Il apparaît que les consultations politiques lancées par Emmanuel Macron la semaine dernière, dans le but de tenter de parvenir à un consensus entre les formations politiques et ainsi de trouver une issue à l’impasse dans laquelle se trouve le nouveau gouvernement, ont donné des résultats défavorables, et les gauchistes ont conclu que Macron a annulé les résultats des élections ; plus tôt, le parti « La France fière » du bloc du Front populaire de gauche avait répondu à la déclaration de l’Elysée excluant le Nouveau Front populaire de la formation du gouvernement, en déclarant qu’il aurait recours à l’article 68 de la Constitution. Qui prévoit la destitution du président Emmanuel Macron.

Le leader du parti, Jean-Luc Mélenchon, a appelé, de son côté, les Français et les forces politiques et sociétales à agir contre les décisions du président et à mobiliser le peuple pour mener la « bataille » contre Macron dans la rue en organisant des manifestations le 7 septembre.

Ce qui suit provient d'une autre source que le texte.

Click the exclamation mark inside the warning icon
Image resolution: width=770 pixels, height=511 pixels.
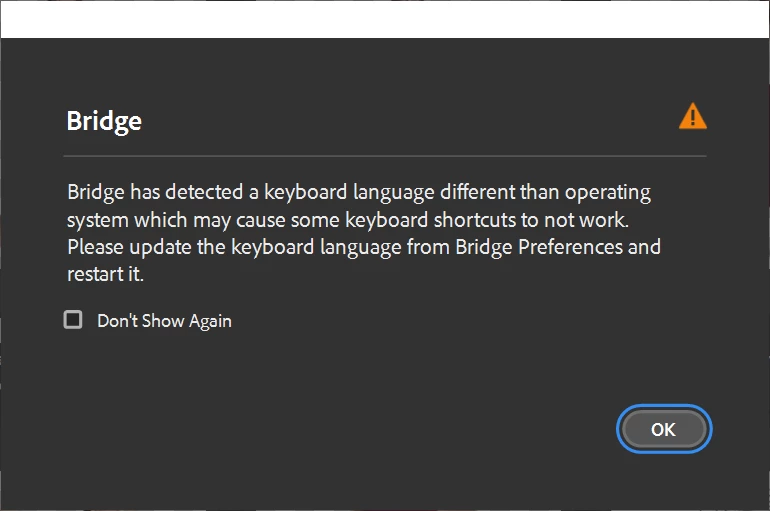coord(692,119)
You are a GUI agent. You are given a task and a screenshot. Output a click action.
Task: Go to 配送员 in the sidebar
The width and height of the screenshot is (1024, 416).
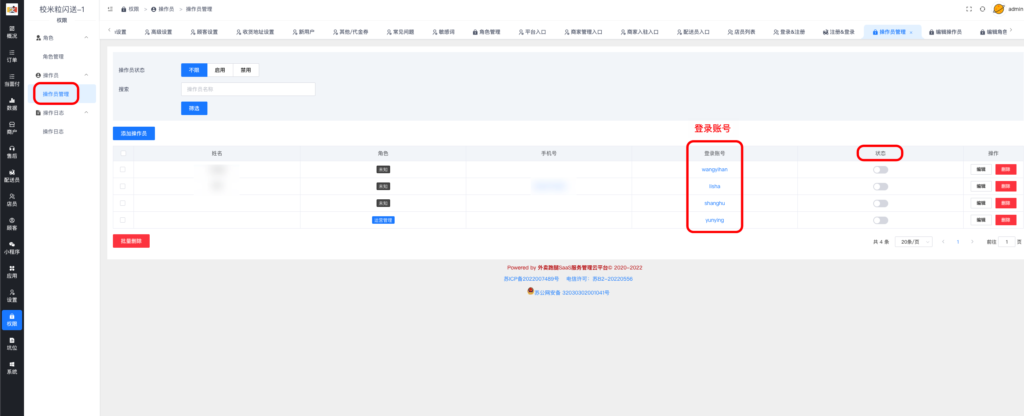pos(11,176)
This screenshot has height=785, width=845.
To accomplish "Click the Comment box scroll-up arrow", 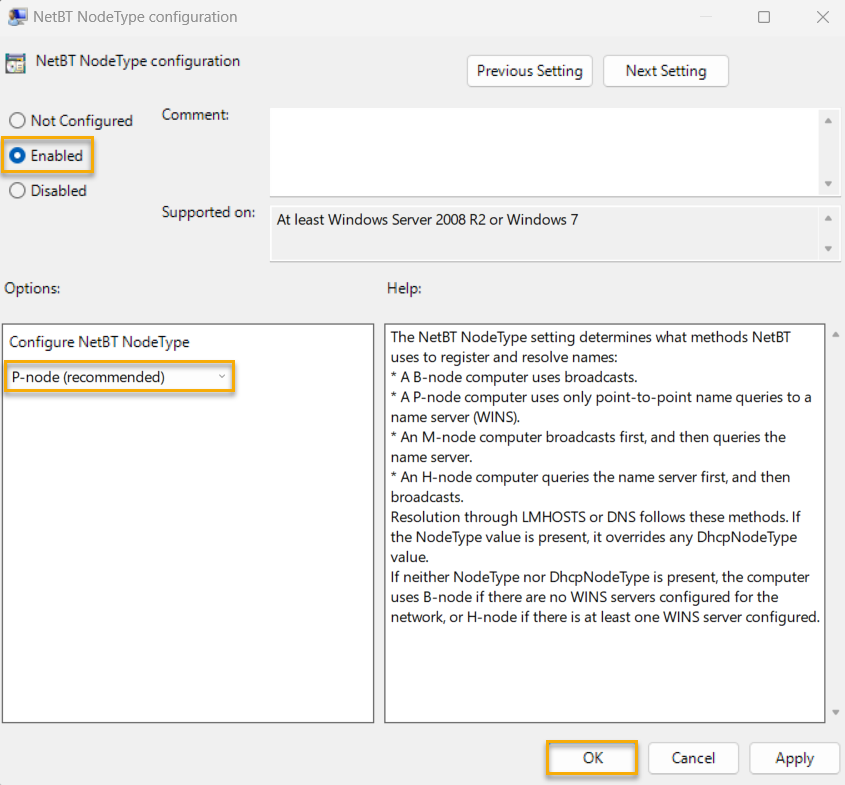I will [x=829, y=119].
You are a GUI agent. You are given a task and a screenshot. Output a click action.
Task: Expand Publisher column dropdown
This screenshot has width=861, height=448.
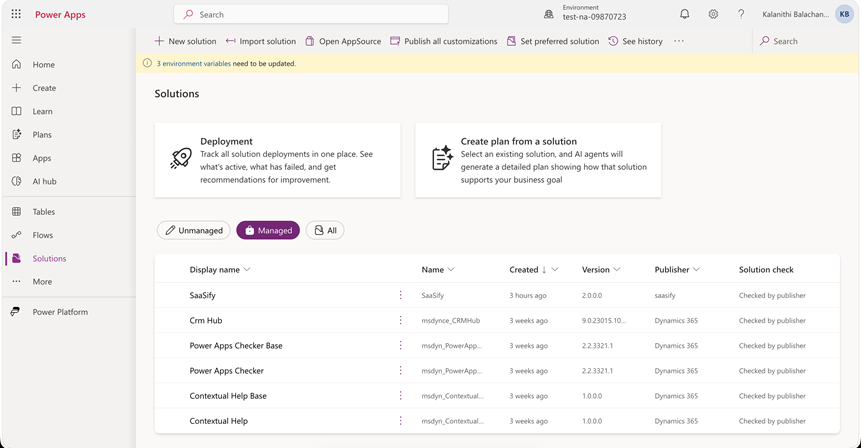696,270
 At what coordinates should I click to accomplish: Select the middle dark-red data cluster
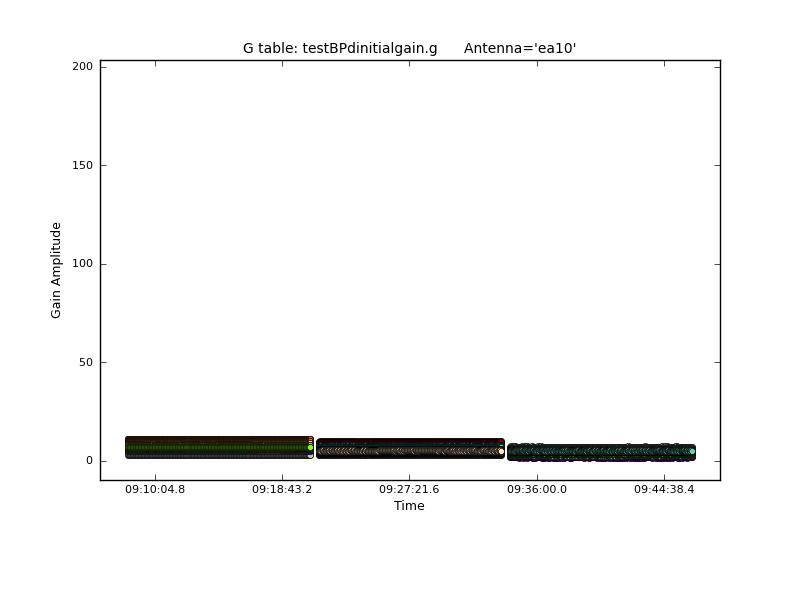click(409, 448)
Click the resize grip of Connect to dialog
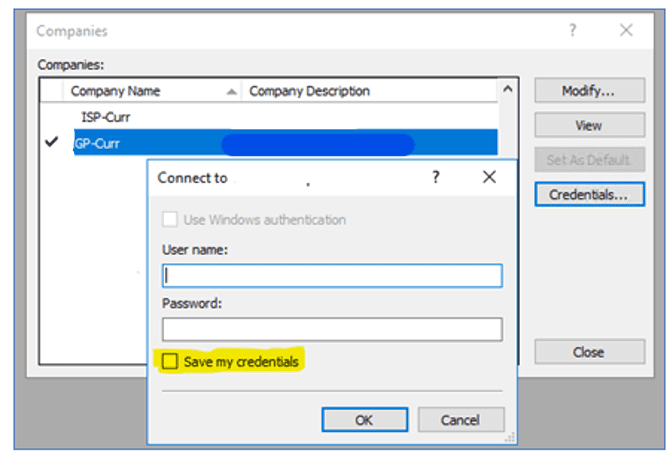The width and height of the screenshot is (672, 457). tap(511, 436)
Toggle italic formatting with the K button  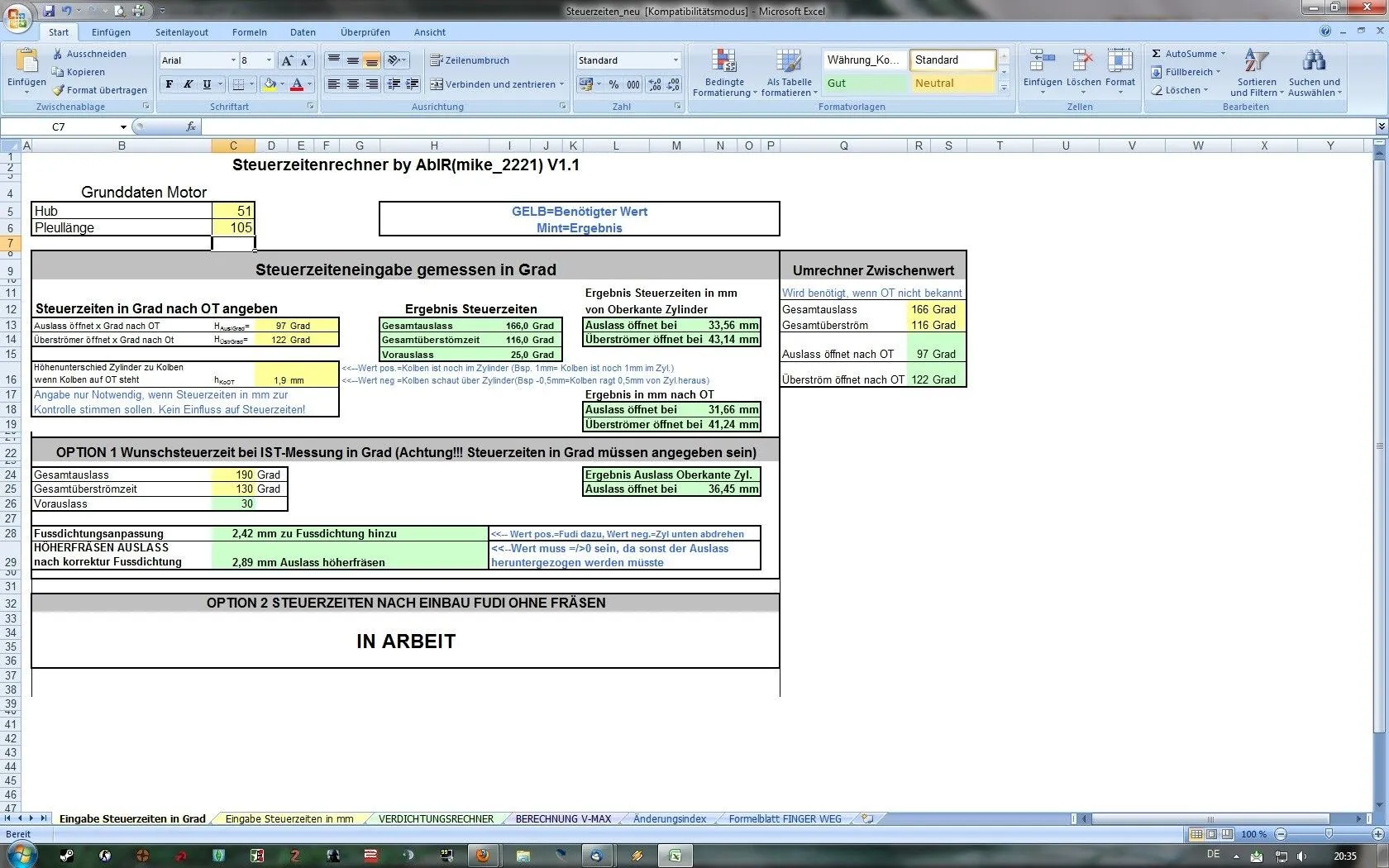(188, 84)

Sarkozy : la France fait face à des crises simultanées

Dans une interview au Figaro, l’ancien président français Nicolas Sarkozy a appelé les forces politiques à dépasser leurs intérêts partisans pour sortir la France de l’impasse. Ajoutant que la France est confrontée à trois crises simultanées qui pourraient éclater simultanément ou successivement.

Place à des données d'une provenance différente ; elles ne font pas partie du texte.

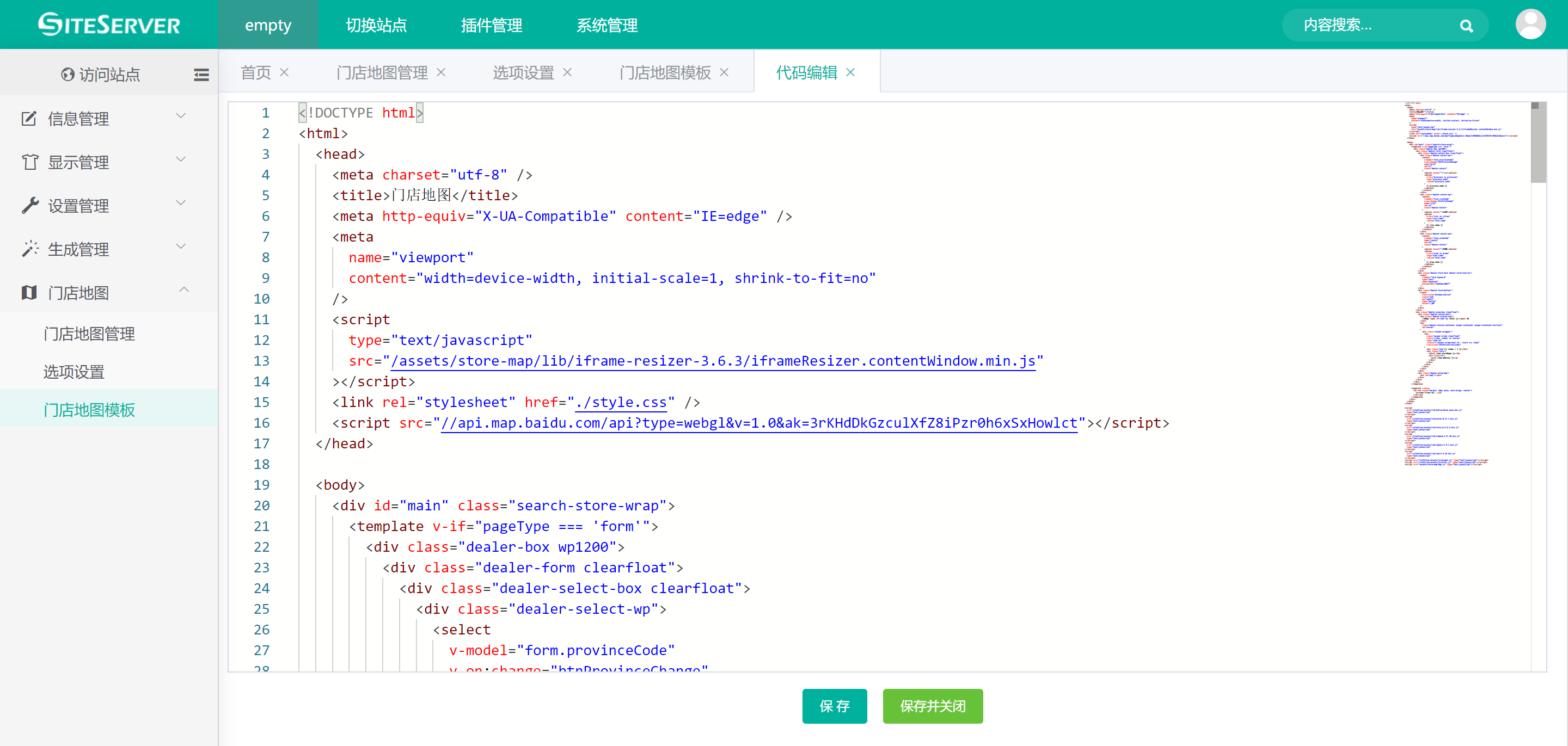Screen dimensions: 1568x746
Task: Click the 信息管理 edit pencil icon
Action: point(29,118)
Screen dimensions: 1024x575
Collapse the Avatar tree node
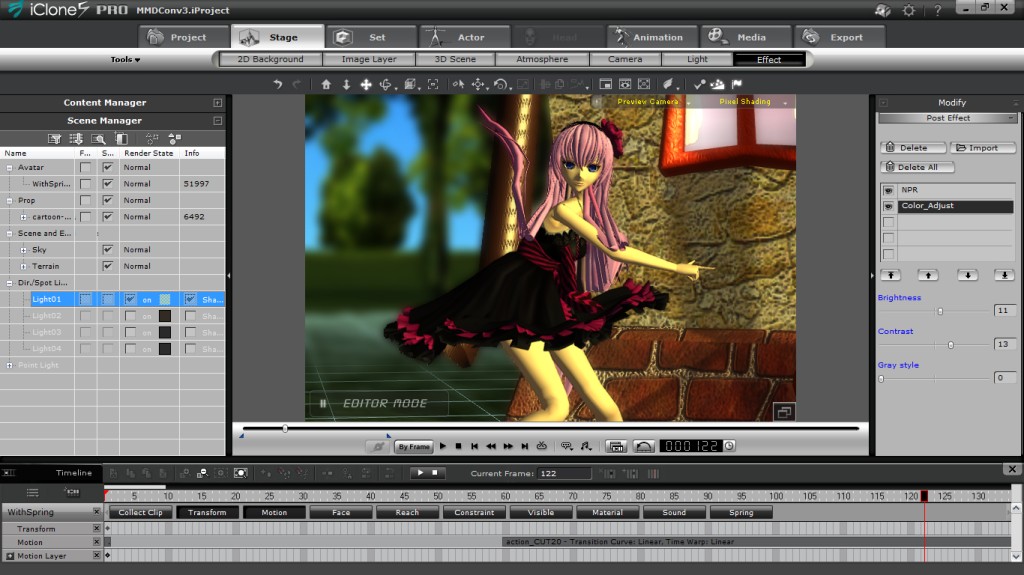pyautogui.click(x=10, y=168)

La première crise, selon Sarkozy, est le risque d’une crise financière, due à la dette, aux déficits et aux dépenses excessives. Sarkozy a déclaré qu’il n’était pas sage de rester sans gouvernement ni ministre des Finances, avec le risque supplémentaire de ne pas avoir de budget.

Nicolas Sarkozy a évoqué la possibilité d’une crise sociale, en plus de la crise politique. « Après un mois et demi sans gouvernement, après la mauvaise décision de dissoudre le Parlement et la désintégration de tous les partis démocratiques qui n’étaient pas divisés à ce point auparavant, la France est véritablement au bord du gouffre. », a-t-il ajouté, et que la situation est dangereuse et la seule façon d’en sortir est que chacun mette de côté ses intérêts partisans directs ».

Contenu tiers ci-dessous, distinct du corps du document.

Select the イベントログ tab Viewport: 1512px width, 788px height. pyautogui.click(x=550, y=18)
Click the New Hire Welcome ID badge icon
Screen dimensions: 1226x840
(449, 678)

En revanche, un sondage Ipsos pour le journal Le Monde, la Fondation Jean Jaurès et l’Institut Montaigne indique que 67 pour cent des personnes interrogées estiment que la décision du président français de dissoudre l’Assemblée nationale, le 9 juin, a eu des conséquences négatives pour le pays. Aussi 51% des sondés soutiennent également la démission du président Macron, tandis que 63% des partisans du camp présidentiel exigent qu’Emmanuel Macron se contente du rôle d’arbitre neutre.